MATCH_PATTERN="(${TASK_NAME})\s+([0-9]{4}-[0-9]{2}-[0-9]{2}\s[0-9]{2}:[0-9]{2}:[0-9]{2})"

while read -r line; do
    if [[ $line =~ $MATCH_PATTERN ]]; then
        TASK_RESULT=${BASH_REMATCH[3]}
        TASK_LAST_RUN=${BASH_REMATCH[2]}
        TASK_EXECUTION_DURATION=${BASH_REMATCH[4]}
    fi
done <<< "$INPUT"

My input is:

    MailAccountFetch                         2017-03-29 19:00:00  Success      5.0 Second(s)      2017-03-29 19:03:00

By debugging the script (VS Code+Bash ext) I can see the INPUT string matches as the code goes inside the IF but BASH_REMATCH is not populated with my two capture groups.

I'm on:

GNU bash, version 4.4.0(1)-release (x86_64-pc-linux-gnu)

What could be the issue?

LATER EDIT


Accepted Answer

Accepting most explanatory answer.

What finally resolved the issue:

bashdb/VS Code environment are causing the empty BASH_REMATCH. The code works OK when ran alone.

rocky
  • 7,226
  • 3
  • 33
  • 74
Alex Culea
  • 81
  • 1
  • 7
  • Answers on the bash debug GitHub repository indicate that bash version 4.4.20 addresses this problem, BUT I tried it with 4.4 and cumulative patches through 20 and I had the same problem. Here's the link - https://github.com/rogalmic/vscode-bash-debug/issues/113 – cycollins Apr 23 '20 at 02:45

2 Answers2

5

As Cyrus shows in his answer, a simplified version of your code - with the same input - does work on Linux in principle.

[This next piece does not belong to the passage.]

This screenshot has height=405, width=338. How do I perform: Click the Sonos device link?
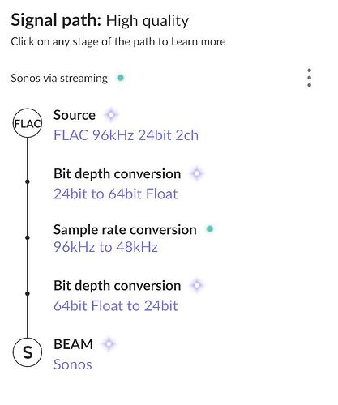pyautogui.click(x=73, y=365)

That said, your code references capture groups 3 and 4, whereas your regex only defines 2.

In other words: ${BASH_REMATCH[3]} and ${BASH_REMATCH[4]} are empty by definition.

Note, however, that if =~ signals success, BASH_REMATCH is never fully empty: at the very least - in the absence of any capture groups - ${BASH_REMATCH[0]} will be defined.


There are some general points worth making:

  • Your shebang line reads #!/usr/bin/env /bin/bash, which is effectively the same as #!/bin/bash.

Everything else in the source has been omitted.